Most organizations have firewalls, intrusion detection systems, DMZs and all sorts of technology to keep the bad guys out. On servers, IT people try to keep up with security patches, but this can be a full time job. They setup desktops and laptops to automatically install the latest patches and updates. Of course this doesn’t help if someone takes a document home and works on an unpatched computer. Other data breaches in the news are the results of unpatched applications, SQL servers or web servers. While all this is necessary, most of the problems occur despite these measures.
Many problems occur because of human error. Just recently the Massachusetts Secretary of State’s office accidentally released confidential information of 139,000 investment advisers to IA Week, an investment industry publication. An employee sent the personal information on a CD as part of a request for public information on registered investment companies. Oops! I’m sure that person didn’t intend to copy the wrong information, but it happened.

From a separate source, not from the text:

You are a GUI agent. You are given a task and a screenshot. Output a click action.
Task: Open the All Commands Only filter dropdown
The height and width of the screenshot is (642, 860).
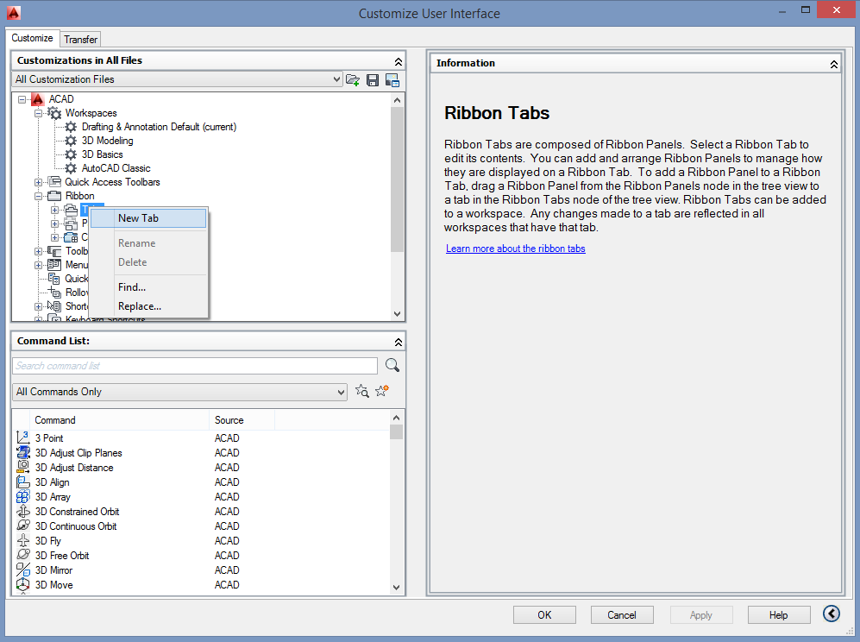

More and more data breach problems are caused by innocent people who make mistakes. They copy files onto a USB drive and leave it in a coffee shop. They have an important document on their iPhone or Blackberry that gets stolen. They are distracted because they are so busy and accidentally copy the wrong files into an email or onto a CD.
With all the potential problems, organizations need to take a different approach to data and document security. A lot of that starts with simple education. Every person in an organization needs to understand what information is confidential and what isn’t. Confidential information needs to be handled differently than marketing brochures and data sheets. It should be encrypted while sitting in a database or in a file server. Access to it should be controlled. USB drives and similar portable media should be encrypted. Any mobile devices, such as laptops or smart phones, should have data encryption.
While the technology is important, having an understanding of the risks and how to behave is equally important. This boils down to people, process and technology. All the technology in the world won’t help if people aren’t educated on how to use it and if it’s not deployed. The same goes for process. A person should not be allowed access to confidential information without specific processes in place on how to handle it.
In the case of the Massachusetts Secretary of State’s office, simple data encryption and a little training could have saved some problems. They were lucky that IA Week didn’t read the information or use it. Next time, who knows.
Are you secure by accident or by design?